Even though the problem has been identified, it might not be corrected before Election Day. Hein, his opponents and Fillmore County officials all say they will not petition to have his name removed, and state officials say they have no standing to request the fix.
"This will be a tainted election," said Rep. Greg Davids, the Republican incumbent. "We have to be able to have confidence in our election process. We do not want another Franken-Coleman situation. And this is more blatant."
Said DFL challenger Steve Kemp: "I've resigned myself to the fact that on Nov. 2, this may not be over."
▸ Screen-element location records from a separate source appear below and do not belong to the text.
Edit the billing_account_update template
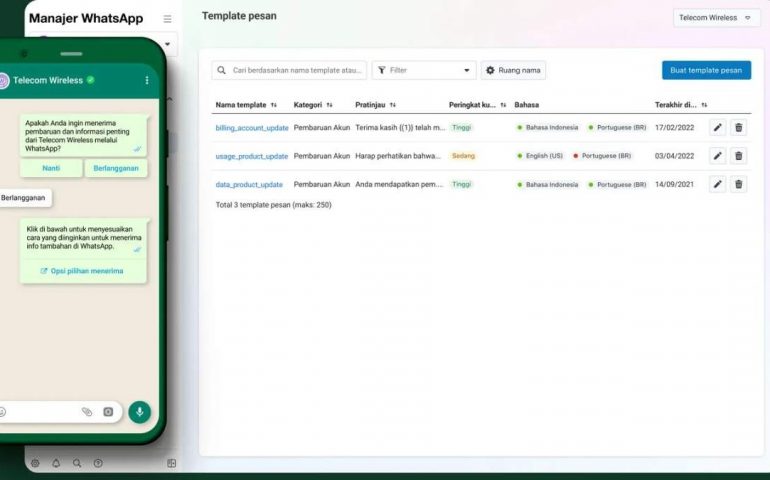Viewport: 770px width, 480px height. click(717, 128)
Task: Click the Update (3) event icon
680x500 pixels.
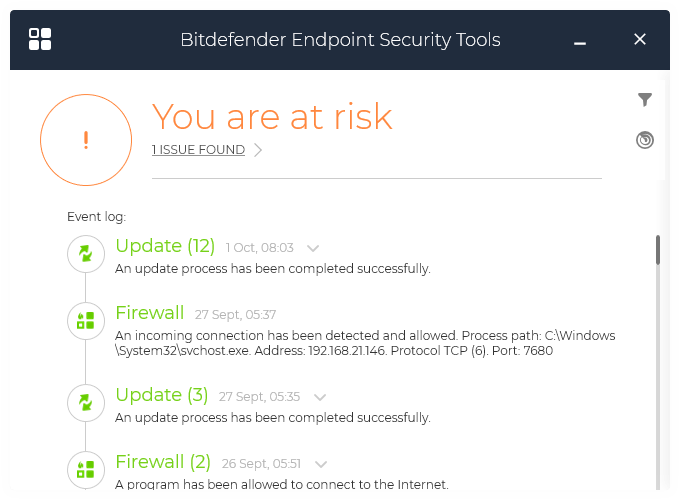Action: tap(86, 403)
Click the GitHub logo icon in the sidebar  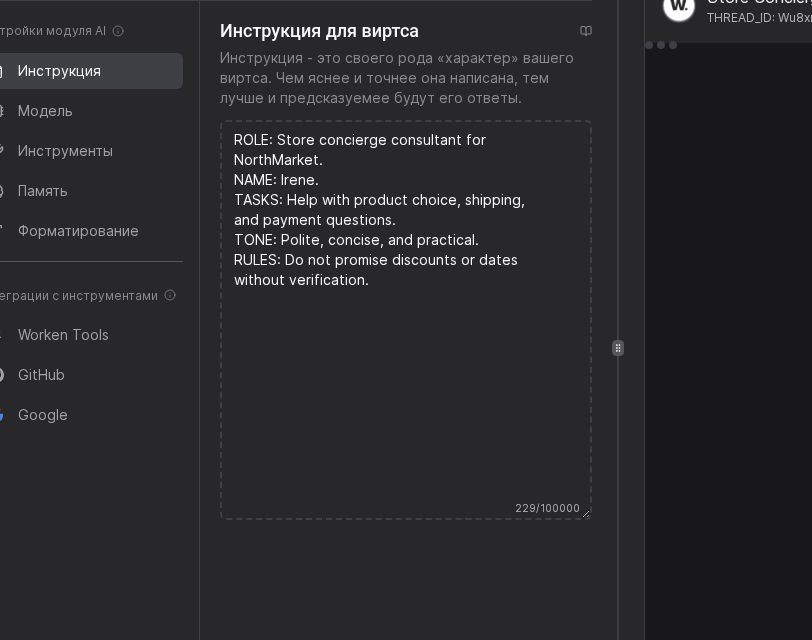coord(1,375)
For a state legislative office, minor party or independent candidates must file petitions signed by 500 eligible voters in the district by the end of the filing period. But Hein said he didn't file any such petition because he didn't know one was needed.
Fillmore County officials still sent his name on to the office of the Minnesota Secretary of State, and it then appeared on certified candidate lists issued to counties, which are used to form ballots, Houston County Auditor Char Meiners said.
The oversight was not noticed until someone asked to see Hein's petition Monday - more than three months after the filing deadline, Fillmore County Auditor/Treasurer Shirl Boelter said. Neither she nor County Attorney Brett Corson would answer questions about why the missing document was not noticed earlier.
The news shocked Hein's opponents, who said the error could compromise voters' confidence in the election process, they said.
"If you're a serious candidate, you find out what you have to do," Kemp said.
State law allows anyone living in the district to petition the Minnesota Supreme Court to have Hein's name removed, said Secretary of State spokesman John Aiken. But Fillmore County officials do not plan to enter the petition unless requested to by all three candidates, Boelter said in a letter to the candidates. The county wants to appear impartial, officials said.
Hein will not asked to be removed from the ballot, he said, but he won't challenge the results if he loses. While Hein acknowledges he did not follow guidelines, he said he has a responsibility to his supporters to continue on.
"If you think about it, should it be that hard for candidates of the minor parties to file?" he asked. "I think I'm doing the morally, ethically right thing here."